In SQL Server, you'd want something like:
SQL
WITH cteTransactions As
(
    SELECT
        Id,
        ROW_NUMBER() OVER (PARTITION BY ClientId, TransactionId ORDER BY Id) As RN
    FROM
        Transactions
)
DELETE
FROM
    T
FROM
    Transactions As T
    INNER JOIN cteTransactions As D
    ON D.Id = T.Id
    And D.RN > 1
;
ROW_NUMBER (Transact-SQL) - SQL Server | Microsoft Docs[^]

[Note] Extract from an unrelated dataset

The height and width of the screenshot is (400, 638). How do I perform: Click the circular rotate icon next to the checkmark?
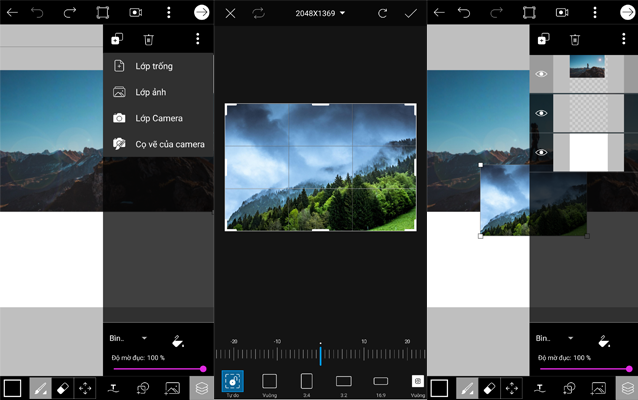[382, 13]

You can execute a raw SQL command in Entity Framework Core by using the context.Database.ExecuteSqlRaw extension method:
RelationalDatabaseFacadeExtensions.ExecuteSqlRaw Method (Microsoft.EntityFrameworkCore) | Microsoft Docs[^]
 
Share this answer
 
Comments
Maciej Los 3-Jun-20 6:46am    
Wow!
5ed!
Member 12885549 3-Jun-20 14:11pm    
Wow this is amazing solution! I was trying to write a procedure with merge but this beats everything!
Richard Deeming 3-Jun-20 14:13pm    
It leaves the value with the lowest ID.

If you want to leave the highest ID instead, change:
ORDER BY Id
to:
ORDER BY Id DESC
Member 12885549 3-Jun-20 14:27pm    
thank you! you are hero!
Well...
Quote:
after importing all new data I take all new transaction ids, and take all transaction ids for that client from database.
...
but I am struggling to find the most effective way. I wanted to do something like delete from transactions `where transactionId IN (transactionsDBString) and clientId = ClientID ` but that would delete both values and I only want new value to be deleted (and old value to stay)


I'd rather avoid of importing duplicate data. So, create a method/stored procedure which will insert only those data, which aren't duplicated. Something like:
SQL
INSERT INTO ExistingTable (...)
SELECT ...
FROM ImportedData IMDA
WHERE NOT EXISTS(
SELECT ...
FROM ExistingData EXDA
WHERE IMDA.ClientID = EXDA.ClientID AND IMDA.TransactionID = EXDA.TransactionID)


When you do that, you'll never be forced to delete duplicate data.

For further details, please see: EXISTS (Transact-SQL) - SQL Server | Microsoft Docs[^]

Good luck!
 
Share this answer
 

This content, along with any associated source code and files, is licensed under The Code Project Open License (CPOL)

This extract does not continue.